---------- DATA FOR REVIEW ----------

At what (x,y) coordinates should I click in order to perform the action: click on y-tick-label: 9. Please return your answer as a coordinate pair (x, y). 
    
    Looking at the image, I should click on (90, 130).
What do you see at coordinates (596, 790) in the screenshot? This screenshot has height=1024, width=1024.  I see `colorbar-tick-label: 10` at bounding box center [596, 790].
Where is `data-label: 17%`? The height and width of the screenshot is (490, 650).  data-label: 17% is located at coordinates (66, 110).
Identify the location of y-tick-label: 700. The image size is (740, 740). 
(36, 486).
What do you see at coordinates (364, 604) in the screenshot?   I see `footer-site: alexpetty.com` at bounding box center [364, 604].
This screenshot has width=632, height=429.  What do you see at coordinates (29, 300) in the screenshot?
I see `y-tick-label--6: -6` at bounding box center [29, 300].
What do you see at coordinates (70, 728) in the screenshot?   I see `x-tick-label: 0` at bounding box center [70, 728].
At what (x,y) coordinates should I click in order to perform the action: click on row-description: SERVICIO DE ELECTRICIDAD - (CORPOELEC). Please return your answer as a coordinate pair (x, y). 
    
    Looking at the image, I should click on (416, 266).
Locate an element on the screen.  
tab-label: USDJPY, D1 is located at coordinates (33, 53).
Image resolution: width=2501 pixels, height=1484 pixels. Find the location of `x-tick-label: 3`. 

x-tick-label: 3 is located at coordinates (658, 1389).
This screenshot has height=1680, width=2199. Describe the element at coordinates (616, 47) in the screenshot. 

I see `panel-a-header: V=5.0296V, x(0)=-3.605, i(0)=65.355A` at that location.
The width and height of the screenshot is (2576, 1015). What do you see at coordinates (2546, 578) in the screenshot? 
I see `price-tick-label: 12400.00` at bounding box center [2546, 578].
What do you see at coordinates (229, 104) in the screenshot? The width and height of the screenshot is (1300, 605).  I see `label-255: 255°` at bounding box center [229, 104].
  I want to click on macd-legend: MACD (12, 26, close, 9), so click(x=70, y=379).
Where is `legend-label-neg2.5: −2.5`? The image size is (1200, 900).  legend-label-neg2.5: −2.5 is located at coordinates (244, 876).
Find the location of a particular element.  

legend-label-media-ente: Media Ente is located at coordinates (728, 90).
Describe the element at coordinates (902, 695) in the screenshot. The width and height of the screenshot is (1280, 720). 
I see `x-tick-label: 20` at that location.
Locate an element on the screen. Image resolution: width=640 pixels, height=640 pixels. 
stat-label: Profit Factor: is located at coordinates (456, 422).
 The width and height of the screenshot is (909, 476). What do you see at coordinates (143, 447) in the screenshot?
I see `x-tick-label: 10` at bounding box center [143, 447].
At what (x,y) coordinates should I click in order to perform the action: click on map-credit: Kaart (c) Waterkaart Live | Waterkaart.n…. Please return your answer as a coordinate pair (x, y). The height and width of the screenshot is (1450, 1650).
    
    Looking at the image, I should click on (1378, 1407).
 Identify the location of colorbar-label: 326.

----------

#### WHAT YOU WILL DO:
Can you reproduce, word for word, the lines of the entries between the lines holding "This screenshot has width=632, height=429." and "What do you see at coordinates (70, 728)", inclusive?

#### RESULT OF THE EXERCISE:
This screenshot has width=632, height=429.  What do you see at coordinates (29, 300) in the screenshot?
I see `y-tick-label--6: -6` at bounding box center [29, 300].
What do you see at coordinates (70, 728) in the screenshot?   I see `x-tick-label: 0` at bounding box center [70, 728].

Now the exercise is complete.